:: Data extracts ::
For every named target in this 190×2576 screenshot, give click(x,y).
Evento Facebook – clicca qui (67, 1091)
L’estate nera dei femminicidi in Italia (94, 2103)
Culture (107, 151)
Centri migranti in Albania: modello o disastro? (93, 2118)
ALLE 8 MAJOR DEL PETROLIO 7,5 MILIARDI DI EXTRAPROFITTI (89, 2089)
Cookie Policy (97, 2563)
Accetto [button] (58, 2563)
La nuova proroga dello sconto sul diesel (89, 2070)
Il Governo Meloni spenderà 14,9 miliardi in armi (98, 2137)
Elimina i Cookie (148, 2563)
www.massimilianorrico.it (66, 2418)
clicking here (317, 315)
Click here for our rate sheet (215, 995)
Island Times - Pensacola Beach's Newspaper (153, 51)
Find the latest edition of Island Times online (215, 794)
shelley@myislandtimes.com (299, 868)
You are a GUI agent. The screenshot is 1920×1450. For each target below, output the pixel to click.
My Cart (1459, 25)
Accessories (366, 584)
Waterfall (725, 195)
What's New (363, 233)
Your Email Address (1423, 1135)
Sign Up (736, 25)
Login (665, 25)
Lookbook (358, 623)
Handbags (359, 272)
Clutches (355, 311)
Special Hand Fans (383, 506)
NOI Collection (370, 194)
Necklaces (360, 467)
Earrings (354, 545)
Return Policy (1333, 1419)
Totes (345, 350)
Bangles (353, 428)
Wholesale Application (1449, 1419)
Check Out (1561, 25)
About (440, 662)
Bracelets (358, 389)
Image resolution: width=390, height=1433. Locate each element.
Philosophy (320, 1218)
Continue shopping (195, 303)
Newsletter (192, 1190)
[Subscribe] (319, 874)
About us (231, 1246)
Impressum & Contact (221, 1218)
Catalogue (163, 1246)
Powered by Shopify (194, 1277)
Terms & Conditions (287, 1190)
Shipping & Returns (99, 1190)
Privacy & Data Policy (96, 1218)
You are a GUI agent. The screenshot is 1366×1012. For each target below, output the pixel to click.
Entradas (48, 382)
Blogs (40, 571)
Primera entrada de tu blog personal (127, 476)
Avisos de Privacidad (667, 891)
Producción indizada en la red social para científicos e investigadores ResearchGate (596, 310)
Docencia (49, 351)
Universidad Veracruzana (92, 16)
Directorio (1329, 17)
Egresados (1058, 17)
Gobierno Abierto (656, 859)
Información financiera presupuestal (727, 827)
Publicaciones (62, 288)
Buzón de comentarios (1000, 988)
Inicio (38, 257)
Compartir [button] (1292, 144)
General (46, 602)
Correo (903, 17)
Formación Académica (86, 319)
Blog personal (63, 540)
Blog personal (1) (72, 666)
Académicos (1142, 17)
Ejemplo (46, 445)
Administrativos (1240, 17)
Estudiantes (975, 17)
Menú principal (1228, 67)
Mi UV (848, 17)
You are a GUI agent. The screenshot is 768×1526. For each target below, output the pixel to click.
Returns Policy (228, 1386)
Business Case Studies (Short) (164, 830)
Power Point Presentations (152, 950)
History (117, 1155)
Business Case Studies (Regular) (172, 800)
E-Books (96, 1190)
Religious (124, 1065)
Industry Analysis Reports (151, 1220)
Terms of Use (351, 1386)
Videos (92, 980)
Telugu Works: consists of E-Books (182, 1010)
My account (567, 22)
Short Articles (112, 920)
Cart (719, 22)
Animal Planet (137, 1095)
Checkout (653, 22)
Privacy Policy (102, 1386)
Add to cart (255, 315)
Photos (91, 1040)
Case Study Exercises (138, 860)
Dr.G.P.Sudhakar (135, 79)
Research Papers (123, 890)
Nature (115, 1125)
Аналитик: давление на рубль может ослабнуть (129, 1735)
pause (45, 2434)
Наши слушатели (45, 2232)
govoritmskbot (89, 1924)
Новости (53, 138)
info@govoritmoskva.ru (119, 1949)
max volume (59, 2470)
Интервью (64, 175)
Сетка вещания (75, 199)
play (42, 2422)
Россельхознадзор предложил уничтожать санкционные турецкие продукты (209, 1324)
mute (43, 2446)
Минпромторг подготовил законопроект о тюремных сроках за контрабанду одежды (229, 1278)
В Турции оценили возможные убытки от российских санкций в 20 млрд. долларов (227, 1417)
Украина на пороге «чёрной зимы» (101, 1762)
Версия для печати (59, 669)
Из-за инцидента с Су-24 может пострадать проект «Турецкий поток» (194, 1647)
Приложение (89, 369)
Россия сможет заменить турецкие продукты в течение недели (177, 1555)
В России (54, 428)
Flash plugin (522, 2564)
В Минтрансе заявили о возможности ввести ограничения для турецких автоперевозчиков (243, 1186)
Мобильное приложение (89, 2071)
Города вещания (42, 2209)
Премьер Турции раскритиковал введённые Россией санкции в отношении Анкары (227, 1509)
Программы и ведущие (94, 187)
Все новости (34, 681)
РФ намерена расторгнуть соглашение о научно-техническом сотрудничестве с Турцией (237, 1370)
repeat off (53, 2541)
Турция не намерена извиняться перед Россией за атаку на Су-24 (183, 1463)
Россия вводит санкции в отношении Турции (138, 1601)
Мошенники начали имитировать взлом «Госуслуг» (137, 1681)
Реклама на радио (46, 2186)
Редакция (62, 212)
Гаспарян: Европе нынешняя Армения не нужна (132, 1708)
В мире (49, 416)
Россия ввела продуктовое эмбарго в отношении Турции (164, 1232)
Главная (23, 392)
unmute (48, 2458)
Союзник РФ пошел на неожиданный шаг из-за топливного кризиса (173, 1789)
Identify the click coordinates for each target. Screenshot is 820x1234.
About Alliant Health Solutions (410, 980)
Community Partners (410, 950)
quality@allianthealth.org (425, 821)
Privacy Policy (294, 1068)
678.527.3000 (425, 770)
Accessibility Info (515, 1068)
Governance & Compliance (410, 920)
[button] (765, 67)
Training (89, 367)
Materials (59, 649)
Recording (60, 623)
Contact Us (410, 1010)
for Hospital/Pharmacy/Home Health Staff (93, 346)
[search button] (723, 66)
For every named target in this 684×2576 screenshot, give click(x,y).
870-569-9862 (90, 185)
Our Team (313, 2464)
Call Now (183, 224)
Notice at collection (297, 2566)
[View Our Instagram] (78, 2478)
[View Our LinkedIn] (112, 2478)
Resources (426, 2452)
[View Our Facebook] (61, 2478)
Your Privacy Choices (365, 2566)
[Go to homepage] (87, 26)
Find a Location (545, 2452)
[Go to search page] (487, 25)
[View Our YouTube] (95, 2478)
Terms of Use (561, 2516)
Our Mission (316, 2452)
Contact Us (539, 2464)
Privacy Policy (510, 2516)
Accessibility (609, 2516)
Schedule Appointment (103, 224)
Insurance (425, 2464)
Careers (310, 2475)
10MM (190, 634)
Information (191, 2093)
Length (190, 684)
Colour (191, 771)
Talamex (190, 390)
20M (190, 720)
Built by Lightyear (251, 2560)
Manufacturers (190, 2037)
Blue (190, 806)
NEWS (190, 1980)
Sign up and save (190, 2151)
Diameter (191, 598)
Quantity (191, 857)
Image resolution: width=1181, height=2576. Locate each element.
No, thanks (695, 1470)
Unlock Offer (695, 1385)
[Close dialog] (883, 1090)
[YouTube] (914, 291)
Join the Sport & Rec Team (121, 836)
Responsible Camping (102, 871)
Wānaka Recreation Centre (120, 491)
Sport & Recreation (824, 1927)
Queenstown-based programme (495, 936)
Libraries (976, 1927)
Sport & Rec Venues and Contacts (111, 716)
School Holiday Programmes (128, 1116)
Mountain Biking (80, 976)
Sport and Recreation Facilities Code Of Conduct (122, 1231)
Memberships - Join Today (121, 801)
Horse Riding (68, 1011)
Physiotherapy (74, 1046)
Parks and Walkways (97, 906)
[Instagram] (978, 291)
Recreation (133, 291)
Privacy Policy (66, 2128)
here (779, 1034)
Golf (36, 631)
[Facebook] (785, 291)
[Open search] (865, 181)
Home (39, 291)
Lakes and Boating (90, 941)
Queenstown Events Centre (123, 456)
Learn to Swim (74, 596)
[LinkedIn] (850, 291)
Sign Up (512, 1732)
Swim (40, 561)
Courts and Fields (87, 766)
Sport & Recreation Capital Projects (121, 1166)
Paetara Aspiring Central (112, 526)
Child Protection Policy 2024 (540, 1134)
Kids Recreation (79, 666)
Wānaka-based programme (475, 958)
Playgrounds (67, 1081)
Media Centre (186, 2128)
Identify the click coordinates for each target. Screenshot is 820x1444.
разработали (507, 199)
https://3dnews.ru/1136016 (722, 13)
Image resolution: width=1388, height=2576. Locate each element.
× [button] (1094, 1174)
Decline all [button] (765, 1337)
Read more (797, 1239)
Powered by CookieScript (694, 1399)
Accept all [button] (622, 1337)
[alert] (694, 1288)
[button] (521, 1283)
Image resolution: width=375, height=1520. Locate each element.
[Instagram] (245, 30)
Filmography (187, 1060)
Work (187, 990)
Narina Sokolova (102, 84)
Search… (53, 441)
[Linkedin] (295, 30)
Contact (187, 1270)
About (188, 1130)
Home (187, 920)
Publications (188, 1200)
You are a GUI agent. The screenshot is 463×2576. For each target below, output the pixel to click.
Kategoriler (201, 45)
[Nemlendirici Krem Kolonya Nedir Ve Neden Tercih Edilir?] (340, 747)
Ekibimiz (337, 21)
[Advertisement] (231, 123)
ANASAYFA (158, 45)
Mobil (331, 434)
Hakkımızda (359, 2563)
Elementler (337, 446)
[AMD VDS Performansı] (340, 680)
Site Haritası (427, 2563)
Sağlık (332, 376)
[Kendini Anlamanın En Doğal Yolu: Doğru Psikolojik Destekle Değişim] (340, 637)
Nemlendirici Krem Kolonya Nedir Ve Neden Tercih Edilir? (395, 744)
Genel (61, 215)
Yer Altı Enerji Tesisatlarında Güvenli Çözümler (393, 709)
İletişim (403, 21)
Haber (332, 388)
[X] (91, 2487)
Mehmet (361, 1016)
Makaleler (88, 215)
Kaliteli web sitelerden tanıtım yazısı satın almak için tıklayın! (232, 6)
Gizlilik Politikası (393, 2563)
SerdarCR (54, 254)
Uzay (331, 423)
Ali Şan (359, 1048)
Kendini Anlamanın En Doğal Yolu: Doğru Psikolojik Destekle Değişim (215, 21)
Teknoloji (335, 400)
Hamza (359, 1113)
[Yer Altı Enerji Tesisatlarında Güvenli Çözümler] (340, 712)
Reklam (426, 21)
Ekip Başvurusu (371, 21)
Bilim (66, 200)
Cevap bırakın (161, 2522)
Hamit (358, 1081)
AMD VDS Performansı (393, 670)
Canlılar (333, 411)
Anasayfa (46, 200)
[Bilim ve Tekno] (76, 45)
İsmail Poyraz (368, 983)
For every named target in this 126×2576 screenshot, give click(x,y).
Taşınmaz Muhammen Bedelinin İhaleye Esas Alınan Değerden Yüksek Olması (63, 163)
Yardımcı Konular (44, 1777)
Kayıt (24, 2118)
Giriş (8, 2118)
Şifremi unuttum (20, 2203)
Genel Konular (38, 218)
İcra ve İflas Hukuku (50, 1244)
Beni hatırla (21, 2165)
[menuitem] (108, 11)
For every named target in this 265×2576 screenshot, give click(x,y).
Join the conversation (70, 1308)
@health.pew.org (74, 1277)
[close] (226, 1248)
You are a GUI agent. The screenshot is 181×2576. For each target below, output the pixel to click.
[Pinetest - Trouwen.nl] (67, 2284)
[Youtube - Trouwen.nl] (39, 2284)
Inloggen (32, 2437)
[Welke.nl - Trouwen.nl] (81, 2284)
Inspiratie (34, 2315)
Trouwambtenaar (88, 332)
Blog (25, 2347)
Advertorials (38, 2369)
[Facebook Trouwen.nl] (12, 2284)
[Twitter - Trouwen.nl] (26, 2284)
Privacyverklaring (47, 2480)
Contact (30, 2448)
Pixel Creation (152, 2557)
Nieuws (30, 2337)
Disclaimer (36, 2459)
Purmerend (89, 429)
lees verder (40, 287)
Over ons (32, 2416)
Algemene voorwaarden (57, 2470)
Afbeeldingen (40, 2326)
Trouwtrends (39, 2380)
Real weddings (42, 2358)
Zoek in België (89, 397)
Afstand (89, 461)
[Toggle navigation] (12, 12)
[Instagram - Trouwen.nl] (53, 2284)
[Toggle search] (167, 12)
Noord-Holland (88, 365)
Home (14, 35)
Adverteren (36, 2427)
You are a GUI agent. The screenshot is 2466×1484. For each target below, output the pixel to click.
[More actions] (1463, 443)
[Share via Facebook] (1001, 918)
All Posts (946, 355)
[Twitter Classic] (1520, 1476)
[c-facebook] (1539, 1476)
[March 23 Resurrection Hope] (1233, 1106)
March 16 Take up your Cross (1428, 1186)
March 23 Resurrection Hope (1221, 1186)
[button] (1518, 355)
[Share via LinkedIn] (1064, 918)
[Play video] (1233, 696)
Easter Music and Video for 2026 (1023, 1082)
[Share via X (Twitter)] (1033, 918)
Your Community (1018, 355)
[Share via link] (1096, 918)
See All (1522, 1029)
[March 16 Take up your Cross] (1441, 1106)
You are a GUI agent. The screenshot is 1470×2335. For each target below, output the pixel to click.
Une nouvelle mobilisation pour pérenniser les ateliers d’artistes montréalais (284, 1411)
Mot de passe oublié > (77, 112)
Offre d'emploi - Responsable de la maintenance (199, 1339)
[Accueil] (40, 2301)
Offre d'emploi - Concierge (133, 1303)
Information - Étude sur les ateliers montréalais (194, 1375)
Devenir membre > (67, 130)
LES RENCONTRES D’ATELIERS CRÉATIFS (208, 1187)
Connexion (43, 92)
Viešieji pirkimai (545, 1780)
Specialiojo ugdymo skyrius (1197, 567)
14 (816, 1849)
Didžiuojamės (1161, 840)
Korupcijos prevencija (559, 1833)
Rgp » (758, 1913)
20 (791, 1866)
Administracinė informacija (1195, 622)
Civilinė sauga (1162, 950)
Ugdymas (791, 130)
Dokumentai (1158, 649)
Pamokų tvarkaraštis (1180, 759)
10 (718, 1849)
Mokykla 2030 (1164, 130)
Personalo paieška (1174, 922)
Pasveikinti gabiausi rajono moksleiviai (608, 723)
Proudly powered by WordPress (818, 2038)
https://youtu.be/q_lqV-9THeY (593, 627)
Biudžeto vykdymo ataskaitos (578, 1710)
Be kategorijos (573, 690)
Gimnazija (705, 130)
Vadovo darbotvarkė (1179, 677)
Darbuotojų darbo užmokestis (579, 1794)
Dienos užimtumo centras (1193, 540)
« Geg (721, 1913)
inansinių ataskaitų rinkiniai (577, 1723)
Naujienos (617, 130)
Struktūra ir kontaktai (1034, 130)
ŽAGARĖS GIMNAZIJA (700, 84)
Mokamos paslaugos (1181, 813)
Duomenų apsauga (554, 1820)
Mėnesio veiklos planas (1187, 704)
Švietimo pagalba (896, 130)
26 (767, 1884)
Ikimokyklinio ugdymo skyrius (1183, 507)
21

:: Aim of the exercise ::
Could you set down, word for word, only the lines above from the line with "Real weddings (42, 2358)" to the line with "Personalo paieška (1174, 922)", including both?

:: Written reply ::
Real weddings (42, 2358)
Zoek in België (89, 397)
Afstand (89, 461)
[Toggle navigation] (12, 12)
[Instagram - Trouwen.nl] (53, 2284)
[Toggle search] (167, 12)
Noord-Holland (88, 365)
Home (14, 35)
Adverteren (36, 2427)
You are a GUI agent. The screenshot is 2466×1484. For each target below, output the pixel to click.
[More actions] (1463, 443)
[Share via Facebook] (1001, 918)
All Posts (946, 355)
[Twitter Classic] (1520, 1476)
[c-facebook] (1539, 1476)
[March 23 Resurrection Hope] (1233, 1106)
March 16 Take up your Cross (1428, 1186)
March 23 Resurrection Hope (1221, 1186)
[button] (1518, 355)
[Share via LinkedIn] (1064, 918)
[Play video] (1233, 696)
Easter Music and Video for 2026 (1023, 1082)
[Share via X (Twitter)] (1033, 918)
Your Community (1018, 355)
[Share via link] (1096, 918)
See All (1522, 1029)
[March 16 Take up your Cross] (1441, 1106)
You are a GUI agent. The screenshot is 1470×2335. For each target below, output the pixel to click.
Une nouvelle mobilisation pour pérenniser les ateliers d’artistes montréalais (284, 1411)
Mot de passe oublié > (77, 112)
Offre d'emploi - Responsable de la maintenance (199, 1339)
[Accueil] (40, 2301)
Offre d'emploi - Concierge (133, 1303)
Information - Étude sur les ateliers montréalais (194, 1375)
Devenir membre > (67, 130)
LES RENCONTRES D’ATELIERS CRÉATIFS (208, 1187)
Connexion (43, 92)
Viešieji pirkimai (545, 1780)
Specialiojo ugdymo skyrius (1197, 567)
14 (816, 1849)
Didžiuojamės (1161, 840)
Korupcijos prevencija (559, 1833)
Rgp » (758, 1913)
20 (791, 1866)
Administracinė informacija (1195, 622)
Civilinė sauga (1162, 950)
Ugdymas (791, 130)
Dokumentai (1158, 649)
Pamokų tvarkaraštis (1180, 759)
10 (718, 1849)
Mokykla 2030 (1164, 130)
Personalo paieška (1174, 922)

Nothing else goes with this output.